Records supplied:
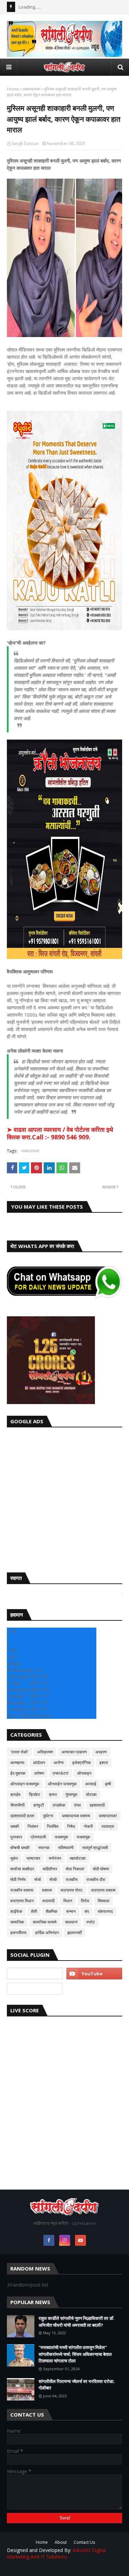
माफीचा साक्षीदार (22, 1869)
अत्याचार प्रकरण (74, 1752)
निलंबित (52, 1826)
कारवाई (90, 1784)
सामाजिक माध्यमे (44, 1922)
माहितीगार (50, 1869)
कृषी (108, 1784)
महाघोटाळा (78, 1858)
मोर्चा (37, 1879)
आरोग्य (59, 1762)
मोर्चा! (53, 1879)
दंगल (77, 1805)
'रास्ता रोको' (19, 1752)
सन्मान (71, 1911)
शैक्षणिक (51, 1911)
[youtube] (94, 1973)
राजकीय (72, 1879)
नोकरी (88, 1826)
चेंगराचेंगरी (17, 1805)
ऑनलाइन (84, 1773)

Your goal:
Write out all of the data above exactly, pictures excluded.

Your solution:
माफीचा साक्षीदार (22, 1869)
अत्याचार प्रकरण (74, 1752)
निलंबित (52, 1826)
कारवाई (90, 1784)
सामाजिक माध्यमे (44, 1922)
माहितीगार (50, 1869)
कृषी (108, 1784)
महाघोटाळा (78, 1858)
मोर्चा (37, 1879)
आरोग्य (59, 1762)
मोर्चा! (53, 1879)
दंगल (77, 1805)
'रास्ता रोको' (19, 1752)
सन्मान (71, 1911)
शैक्षणिक (51, 1911)
[youtube] (94, 1973)
राजकीय (72, 1879)
नोकरी (88, 1826)
चेंगराचेंगरी (17, 1805)
ऑनलाइन (84, 1773)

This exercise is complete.